# ENTRIES SUPPLIED start
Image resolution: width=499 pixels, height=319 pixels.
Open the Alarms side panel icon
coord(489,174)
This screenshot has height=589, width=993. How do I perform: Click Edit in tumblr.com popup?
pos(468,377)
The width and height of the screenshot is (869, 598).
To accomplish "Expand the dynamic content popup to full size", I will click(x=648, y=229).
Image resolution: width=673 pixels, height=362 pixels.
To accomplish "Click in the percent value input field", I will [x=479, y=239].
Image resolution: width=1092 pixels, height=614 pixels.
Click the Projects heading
# ENTRIES SUPPLIED end
# ENTRIES SUPPLIED start
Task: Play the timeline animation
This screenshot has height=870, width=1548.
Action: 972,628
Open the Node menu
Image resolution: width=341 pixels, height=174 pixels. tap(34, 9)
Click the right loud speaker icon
# ENTRIES SUPPLIED end
◆ SET EXERCISE:
Return the lines of the data starting with the line that contains "Open the Node menu" and going on through the line that contains "Click the right loud speaker icon", both included, copied without any change.

◆ FINISHED EXERCISE:
Open the Node menu
Image resolution: width=341 pixels, height=174 pixels. tap(34, 9)
Click the right loud speaker icon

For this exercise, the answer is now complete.